When I was in my late teens and early twenties studying Buddhism and international development, and wondering how the two fitted together, I came across the idea of “socially engaged Buddhism”, a term coined by Vietnamese Buddhist monk and teacher Thich Nhat Hanh that completely lit my fire and made my heart glow. Here was a way that helped me make sense of the connection I felt between my growing spiritual path and my fervent desire for social justice in a confounding and beautiful world. It felt like a call to action with the deepest of intentions and understanding: that we are all fundamentally connected, and that the path of personal transformation for our own happiness is actually the path of the heart that leads us to desiring freedom, happiness and equality for all the people and all the creatures that we share this earth with.
Many years later, and deeply on the path of yoga, I discovered that this was not in fact a relatively new ‘spiritual’ concept as I had naively believed, but a very ancient practice in the yoga tradition: ‘seva’ or selfless service.
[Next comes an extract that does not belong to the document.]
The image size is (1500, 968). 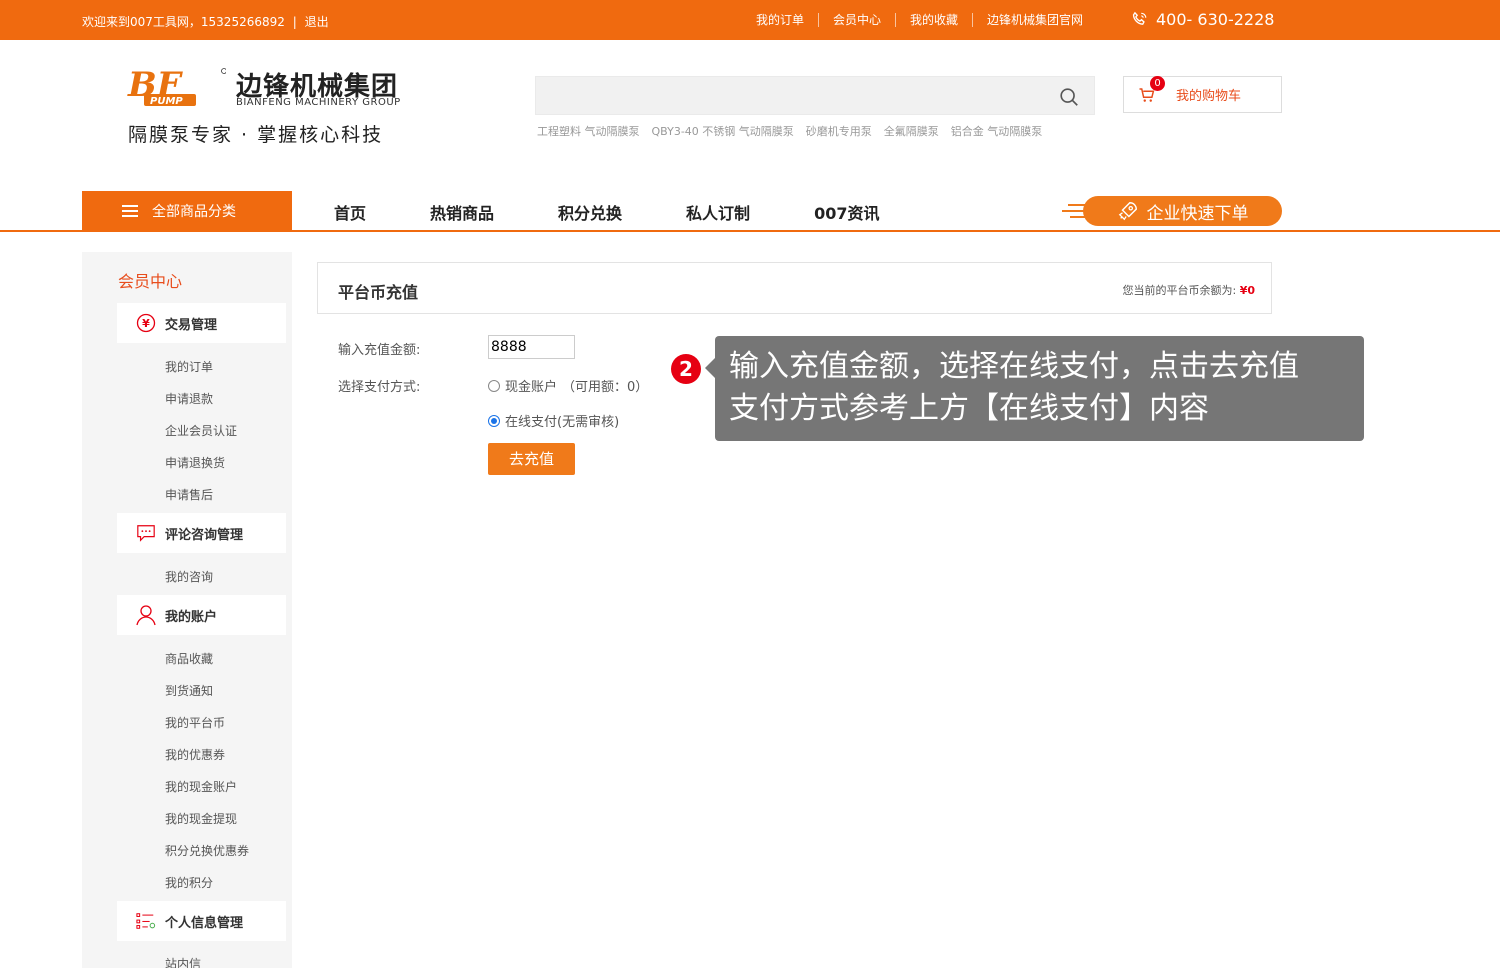 What do you see at coordinates (189, 576) in the screenshot?
I see `sidebar-item-my-consult: 我的咨询` at bounding box center [189, 576].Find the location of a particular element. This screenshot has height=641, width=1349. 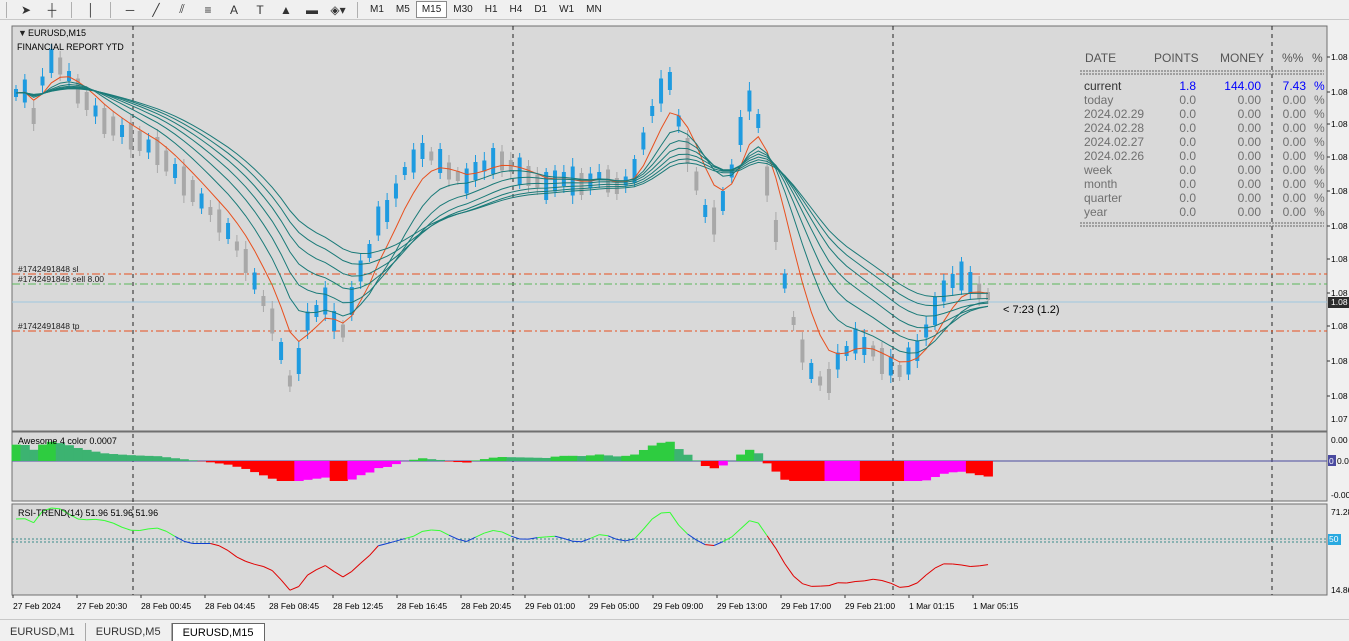

channel-icon: ⫽ is located at coordinates (182, 9).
“Living creatures are nourished by food, and food is nourished by rain; rain itself is the water of life, which comes from selfless worship and service.” – Bhagavad Gita, 3.14
Yoga means union. It is a path of self-transformation that leads us to feel and experience deep connection with ourselves, others, and all of life. Feeling this connection can naturally lead us to want to help others – not from a desire for personal gain, recognition, or even martyrdom, but because we see the same preciousness of life (which some would call the divine, or God) in every person, in every creature, in every particle of earth. It is a selfless desire to give and to serve life, in any form, and where it is most needed.
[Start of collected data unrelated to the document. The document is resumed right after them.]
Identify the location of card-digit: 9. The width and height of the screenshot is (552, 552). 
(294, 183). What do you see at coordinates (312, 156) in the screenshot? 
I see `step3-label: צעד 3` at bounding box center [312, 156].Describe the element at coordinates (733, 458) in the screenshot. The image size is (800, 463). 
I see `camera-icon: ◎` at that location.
We start to feel a natural desire to share the benefits of our yoga practice (peace, happiness, vitality, love), and then to our delight we also discover that what goes around comes around: love creates love, peace creates peace, and by transforming the self we also come to transform our world. Gandhi was right on point when he said, “Be the change you want to see in the world.” It starts right with ourselves and our own transformation. But it doesn’t end there.
In our contemporary world, we hear less about ‘seva’ – selfless service, and more about the ideas of social justice and activism. In many ways, they are not so different – they are about creating a better world for all. But to place social justice and social change within the realm of seva means that we are creating social change from a genuine place of love, from the felt experience that we are deeply connected and truly one, rather than from a place of guilt, anger, or a purely intellectual understanding. Our attitude and energy become completely transformed, and this is when we realise what it truly means to give and to serve – the gift of our positive energy and our ability to love and connect may be enough to create great change. And as we practice the art of selfless service, we also deepen our experience of what it means to be truly connected, to realise that we are all the same, and we receive the gifts of giving. When we come from this place, we find an abundance of energy and inspiration – giving becomes receiving, rather than depleting.
So this is an invitation to enter the world of personal transformation and the path of the heart, and to practice the art of selfless service in whichever way you feel inspired – starting a free community yoga class, teaching English to a newly arrived refugee, making an inspiring film, giving an elderly woman a foot massage, volunteering abroad to build a school or making a meal for a homeless person. Every small action, done with love, counts…
“Not all of us can do great things, but we can do small things with great love.” – Mother Theresa … which I think means that all of us can do great things.